Stored items

=== Section Start ===

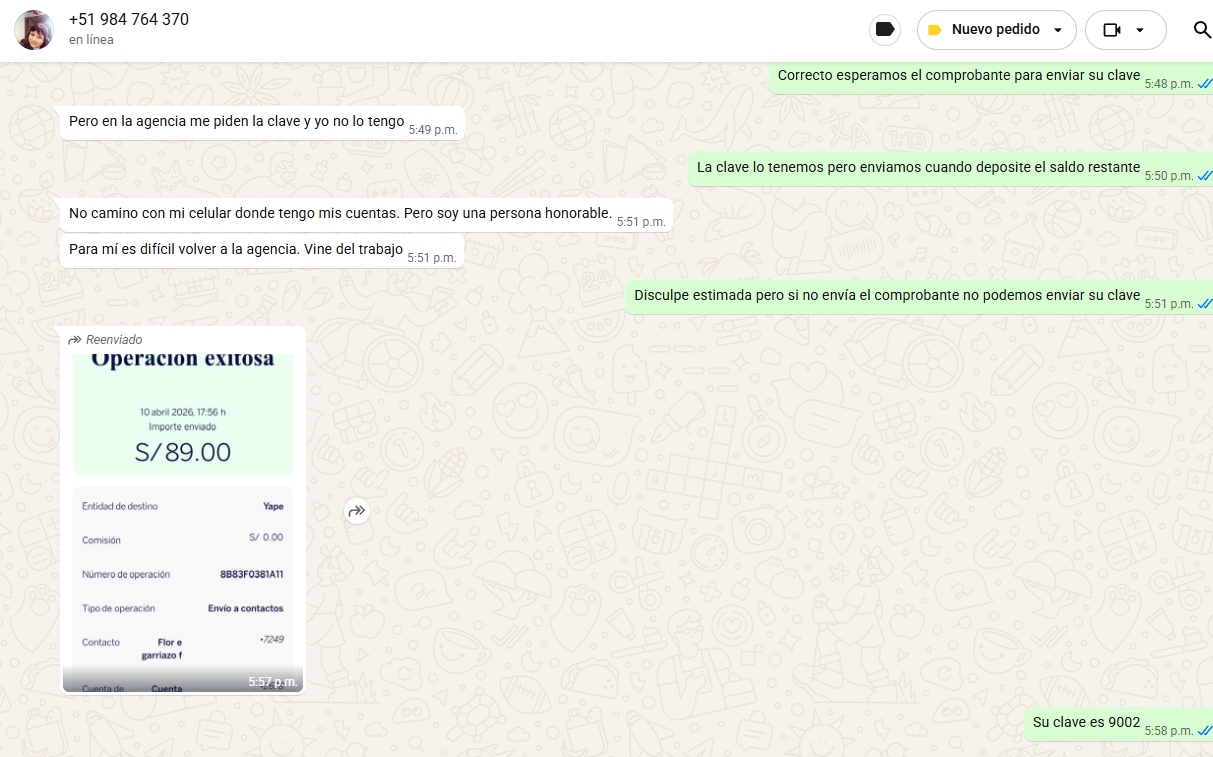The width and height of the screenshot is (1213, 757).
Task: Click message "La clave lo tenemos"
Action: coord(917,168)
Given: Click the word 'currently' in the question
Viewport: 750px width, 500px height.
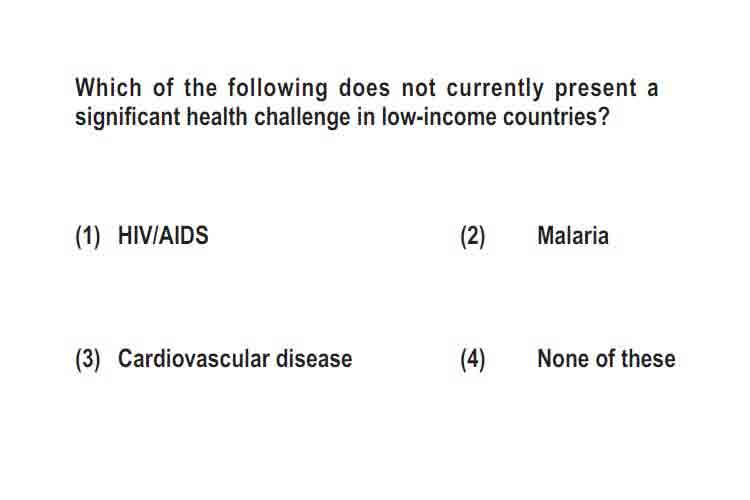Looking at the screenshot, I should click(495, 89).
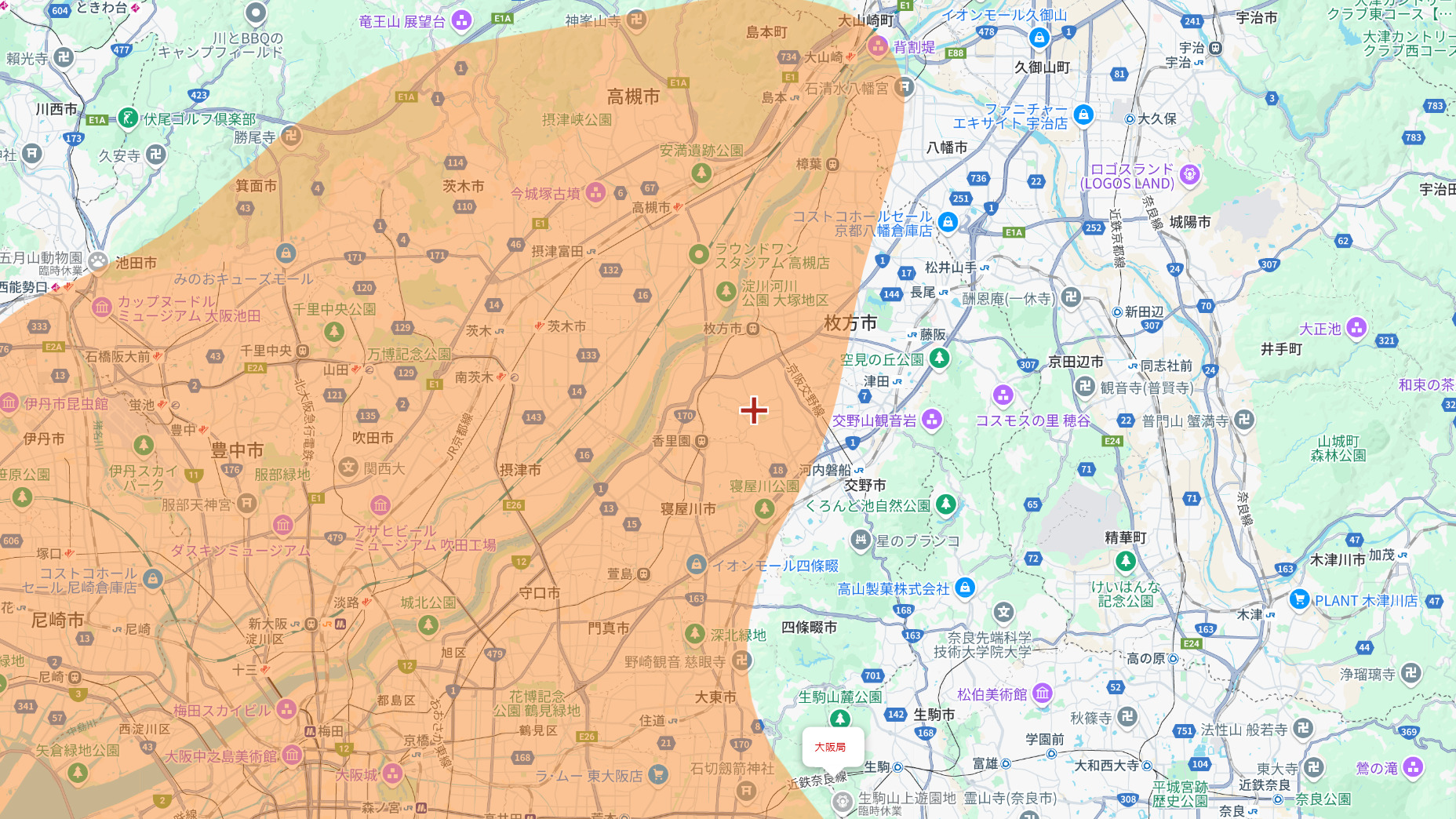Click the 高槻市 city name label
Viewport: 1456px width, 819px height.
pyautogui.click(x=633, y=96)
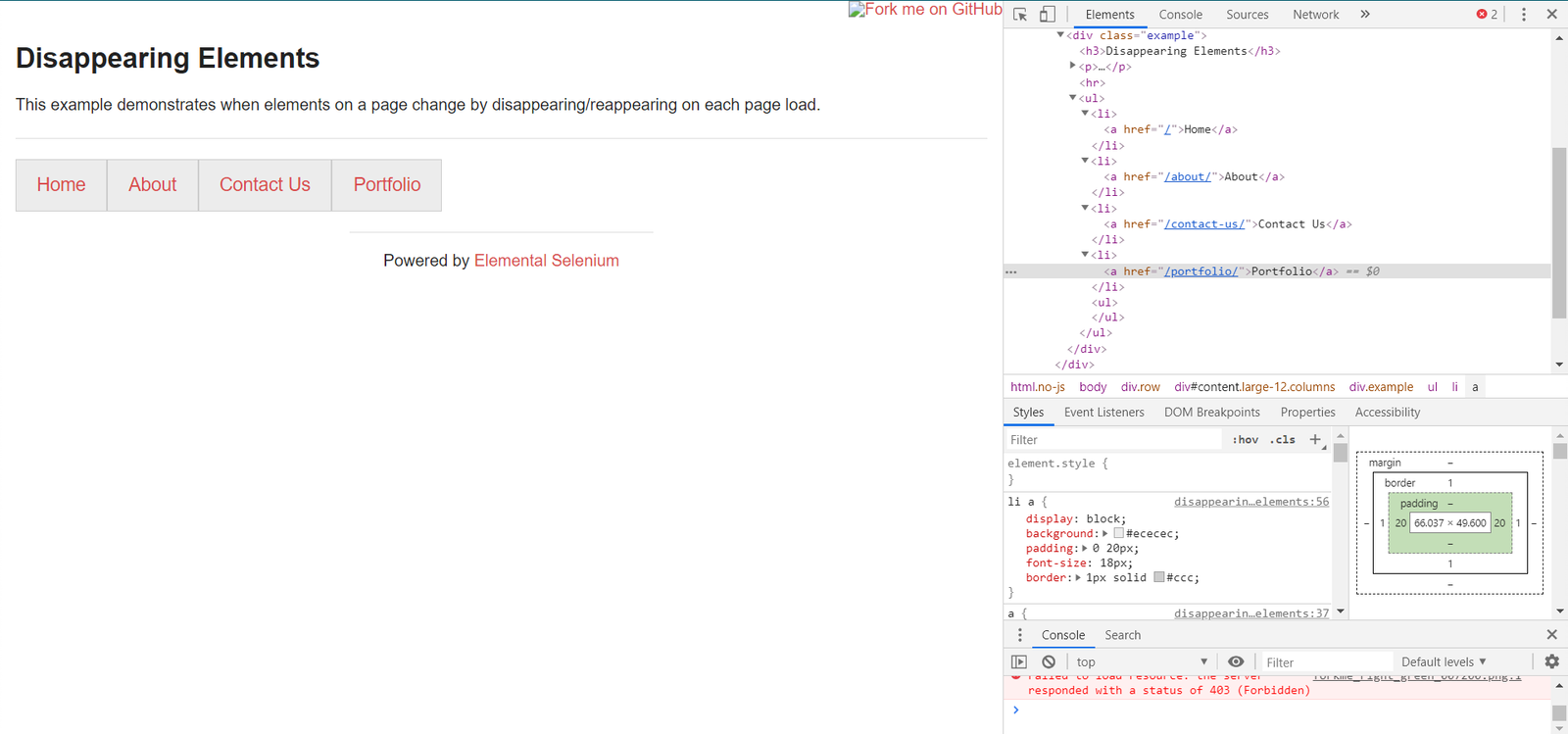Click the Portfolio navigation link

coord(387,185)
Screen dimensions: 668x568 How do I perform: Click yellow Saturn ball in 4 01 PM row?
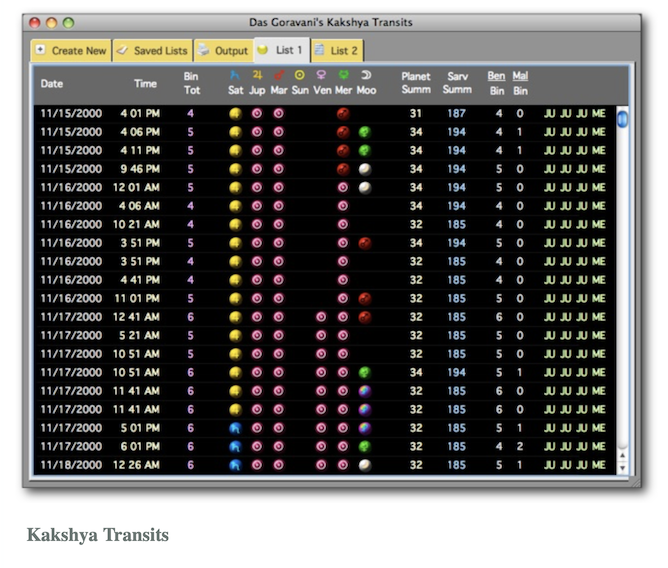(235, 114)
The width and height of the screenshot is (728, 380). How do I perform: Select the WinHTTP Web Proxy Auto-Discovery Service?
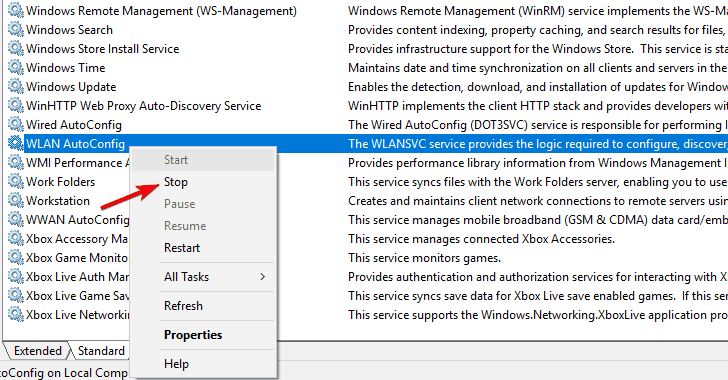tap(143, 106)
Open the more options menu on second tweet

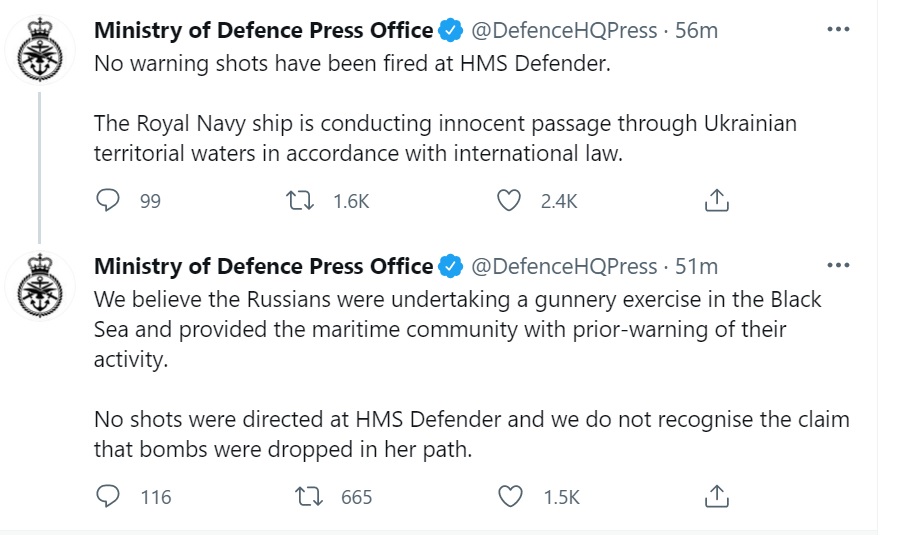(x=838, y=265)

=== Section End ===

Nothing is needed beyond an exact transcription of the lines from the one containing "The width and height of the screenshot is (728, 380)." to the end of the entries above, with the pictures omitted.

* **PROBLEM SOLUTION**:
The width and height of the screenshot is (728, 380). How do I perform: Select the WinHTTP Web Proxy Auto-Discovery Service?
tap(143, 106)
Open the more options menu on second tweet

(x=838, y=265)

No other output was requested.